Howard’s state legislators — much like most state legislators — voted for O’Malley’s plan along party lines. After the vote, the county’s Republicans voiced their frustrations.

“Gov. O’Malley got the plan that he wanted, so that they could elect another Democrat to Congress at the expense of the people of Maryland,” state said Sen. Allan Kittleman, a West Friendship Republican. He was referring to the Democrats’ intentions to use the redistricting process to unseat longtime District 6 Rep. Roscoe Bartlett, a Western Maryland Republican, by adding heavily Democratic parts of Montgomery County to his district.

Kittleman also disagreed that three congressional representatives is a good thing for Howard.

“I think that divides us,” he said.

However, Kittleman added: “Anne Arundel has four. It could be worse.”

Del. Gail Bates, also a West Friendship Republican, said she was very disappointed that western Howard County has yet again been grouped with Baltimore City.

“There’s no way you can represent (both) fully, you just can’t do it,” she said. “Not to say Mr. Cummings is a bad man; he is not.”

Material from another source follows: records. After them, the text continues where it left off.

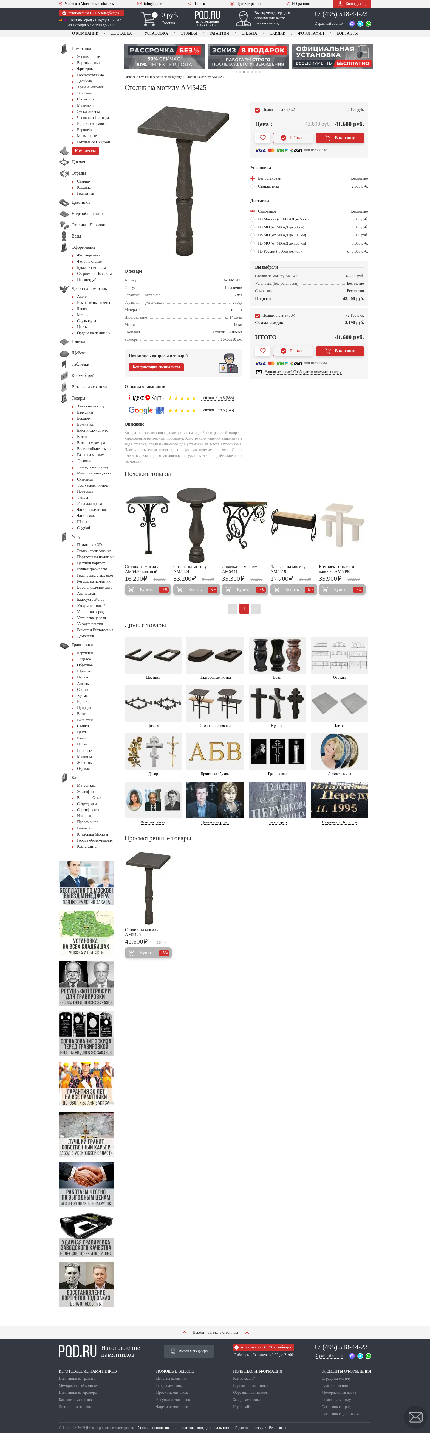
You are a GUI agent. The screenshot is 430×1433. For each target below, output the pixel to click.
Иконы (82, 677)
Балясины (85, 412)
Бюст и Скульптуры (93, 430)
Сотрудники (87, 804)
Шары (82, 522)
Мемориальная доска (94, 473)
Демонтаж (85, 636)
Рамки (82, 738)
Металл (83, 315)
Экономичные (88, 57)
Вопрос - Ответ (89, 798)
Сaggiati (83, 528)
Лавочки (84, 461)
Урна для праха (89, 504)
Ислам (82, 744)
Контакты (347, 33)
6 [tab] (256, 72)
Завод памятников (247, 1400)
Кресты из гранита (92, 124)
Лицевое (84, 659)
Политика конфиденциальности (205, 1428)
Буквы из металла (91, 268)
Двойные (84, 81)
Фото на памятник (92, 510)
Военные (84, 750)
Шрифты (84, 671)
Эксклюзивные (89, 112)
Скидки (277, 33)
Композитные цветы (93, 303)
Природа (84, 708)
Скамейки (85, 479)
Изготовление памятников (99, 1351)
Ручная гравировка (92, 569)
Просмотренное (245, 4)
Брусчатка (85, 424)
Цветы (82, 327)
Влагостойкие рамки (94, 449)
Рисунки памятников (173, 1400)
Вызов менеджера (189, 1351)
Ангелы (83, 683)
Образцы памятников (250, 1392)
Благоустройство (90, 599)
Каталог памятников (75, 1400)
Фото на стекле (89, 261)
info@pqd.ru (150, 4)
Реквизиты (277, 1428)
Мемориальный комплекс (79, 1386)
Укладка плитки (90, 624)
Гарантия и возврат (250, 1428)
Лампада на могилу (93, 467)
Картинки (85, 653)
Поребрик (85, 491)
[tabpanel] (164, 56)
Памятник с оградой (338, 1407)
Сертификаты (88, 810)
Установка (156, 33)
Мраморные (87, 136)
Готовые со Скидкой (93, 142)
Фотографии (311, 33)
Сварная (83, 181)
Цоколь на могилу (336, 1400)
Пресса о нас (87, 822)
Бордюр (83, 418)
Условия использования (157, 1428)
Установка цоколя (91, 618)
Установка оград (90, 612)
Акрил (82, 296)
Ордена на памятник (94, 333)
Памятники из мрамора (78, 1392)
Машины (84, 757)
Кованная (84, 187)
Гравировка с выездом (95, 575)
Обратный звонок (329, 23)
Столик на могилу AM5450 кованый (141, 569)
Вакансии (85, 828)
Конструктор (352, 3)
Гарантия (219, 33)
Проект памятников (172, 1392)
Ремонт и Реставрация (95, 630)
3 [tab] (244, 72)
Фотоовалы (86, 516)
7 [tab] (260, 72)
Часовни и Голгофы (93, 118)
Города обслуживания (95, 840)
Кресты (83, 702)
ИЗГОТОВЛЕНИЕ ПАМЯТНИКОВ (88, 1371)
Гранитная (85, 193)
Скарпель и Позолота (94, 274)
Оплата (249, 33)
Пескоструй (86, 280)
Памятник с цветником (340, 1414)
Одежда (83, 769)
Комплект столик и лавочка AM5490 (336, 569)
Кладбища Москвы (92, 834)
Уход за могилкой (91, 606)
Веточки (83, 714)
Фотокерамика (89, 255)
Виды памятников (170, 1386)
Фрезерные (86, 69)
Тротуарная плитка (92, 485)
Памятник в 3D (89, 545)
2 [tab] (240, 72)
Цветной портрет (91, 563)
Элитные (84, 93)
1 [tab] (236, 72)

Bates was critical of the map in general, noting it looks “as if somebody threw paint splotches against a wall. There’s no semblance of continuity or anything.”

She said the map does not recognize the geographic diversity of Maryland, and she is confident it will be challenged in court.

Sen. Jim Robey, an Elkridge Democrat, said the new congressional map will have no negative effect on Howard County.

“The reason we’re going to three (representatives) is because the decision was made to keep the district involving BRAC-related activities, Aberdeen and Ft. Meade and so, in the same congressional district,” he said.

Robey said there will never be a map that makes every legislator happy.

“If every senator was left to his (or her) own device down there, we'd have 47 different maps,” he said.

Congressional redistricting is required every 10 years to take into account shifts in population. Maryland’s new plan will take effect beginning with the primary election in April of next year, unless it is overturned by the courts. Republicans groups, among others, have promised a court challenge.